Excerpt provided:

═══

All of that is a far cry from the last time the court ruled on abortion, in 2007, when Justice Kennedy authored a majority opinion upholding the federal Partial-Birth Abortion Ban and chilled abortion rights advocates with his affirmation of a major anti-abortion talking point. “While we find no reliable data to measure the phenomenon, it seems unexceptionable to conclude some women come to regret their choice to abort the infant life they once created and sustained,” Kennedy wrote in Gonzales v. Carhart.
“It’s an incredibly encouraging development,” said Stephanie Toti, who argued the case for the Texas clinics before the court in March. “The court is saying these laws need to be evidence-based. States can’t just make up bogus reasons for enacting these restrictions that deprive women of access to essential reproductive healthcare.”
Most immediately, the decision will apply to clinic restrictions enacted beyond Texas. According to the Guttmacher Institute, ten states have admitting privileges requirements in effect that are similar to the Texas requirement, and there is ongoing litigation in Alabama, Kansas, Louisiana, Mississippi, Oklahoma and Wisconsin that will now almost certainly end in the laws getting struck down.
It remains to be seen whether the decision could apply even further. “Some of the abortion restrictions we’ve seen enacted in recent years are like the Texas restrictions in that they are not based on evidence,” Toti said. "They are sham measures based on deception and pretext. If we apply the standards in cases in other restrictions, we’ll see them struck down as well.”
Abortion rights advocates have pushed back against state laws that are premised on the disputed notion that fetuses can feel pain at 20 weeks, or that require doctors to offer counseling that goes against the vast majority of medical evidence about abortion’s risks to women.
The Whole Woman’s Health majority makes a point of repeating that abortion is currently extremely safe for women. “The record also contains evidence indicating that abortions taking place in an abortion facility are safe — indeed, safer than numerous procedures that take place outside hospitals and to which Texas does not apply its surgical-center requirements,” Breyer wrote, continuing, “Nationwide, childbirth is 14 times more likely than abortion to result in death … but Texas law allows a midwife to oversee childbirth in the patient’s own home.”

═══

Collected data entries

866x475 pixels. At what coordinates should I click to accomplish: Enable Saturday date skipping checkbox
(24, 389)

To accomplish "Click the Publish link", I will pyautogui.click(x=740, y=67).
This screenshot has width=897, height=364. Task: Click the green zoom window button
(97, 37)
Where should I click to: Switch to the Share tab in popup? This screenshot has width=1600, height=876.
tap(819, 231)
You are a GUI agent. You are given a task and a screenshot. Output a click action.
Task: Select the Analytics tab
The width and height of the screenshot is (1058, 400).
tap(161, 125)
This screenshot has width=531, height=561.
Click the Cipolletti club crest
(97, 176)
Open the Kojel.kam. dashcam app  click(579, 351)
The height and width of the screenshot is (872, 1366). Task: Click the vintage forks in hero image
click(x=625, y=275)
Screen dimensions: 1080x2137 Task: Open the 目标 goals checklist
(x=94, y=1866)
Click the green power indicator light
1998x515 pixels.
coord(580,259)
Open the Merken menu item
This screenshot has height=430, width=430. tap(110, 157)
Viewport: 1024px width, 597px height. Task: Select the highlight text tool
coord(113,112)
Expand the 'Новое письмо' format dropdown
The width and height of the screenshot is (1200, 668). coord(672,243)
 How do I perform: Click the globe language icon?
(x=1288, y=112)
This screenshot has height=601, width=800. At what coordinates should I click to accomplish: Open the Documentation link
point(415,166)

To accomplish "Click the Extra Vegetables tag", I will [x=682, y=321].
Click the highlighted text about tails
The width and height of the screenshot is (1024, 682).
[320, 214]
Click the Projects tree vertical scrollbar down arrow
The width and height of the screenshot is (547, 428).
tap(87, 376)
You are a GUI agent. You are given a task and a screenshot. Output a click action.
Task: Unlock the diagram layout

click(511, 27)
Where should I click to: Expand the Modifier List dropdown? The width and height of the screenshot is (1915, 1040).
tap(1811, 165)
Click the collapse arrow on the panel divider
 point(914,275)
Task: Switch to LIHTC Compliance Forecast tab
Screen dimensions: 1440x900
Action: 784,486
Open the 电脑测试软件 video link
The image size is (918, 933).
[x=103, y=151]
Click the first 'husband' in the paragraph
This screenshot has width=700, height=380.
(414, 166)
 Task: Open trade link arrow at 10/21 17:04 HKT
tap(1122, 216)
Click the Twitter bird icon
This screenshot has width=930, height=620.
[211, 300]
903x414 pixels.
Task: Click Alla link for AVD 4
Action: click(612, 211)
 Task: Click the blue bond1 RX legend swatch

═══

Can you repeat everything in the article on the abortion ruling from "It remains to" down to "risks to women.", word for word?

It remains to be seen whether the decision could apply even further. “Some of the abortion restrictions we’ve seen enacted in recent years are like the Texas restrictions in that they are not based on evidence,” Toti said. "They are sham measures based on deception and pretext. If we apply the standards in cases in other restrictions, we’ll see them struck down as well.”
Abortion rights advocates have pushed back against state laws that are premised on the disputed notion that fetuses can feel pain at 20 weeks, or that require doctors to offer counseling that goes against the vast majority of medical evidence about abortion’s risks to women.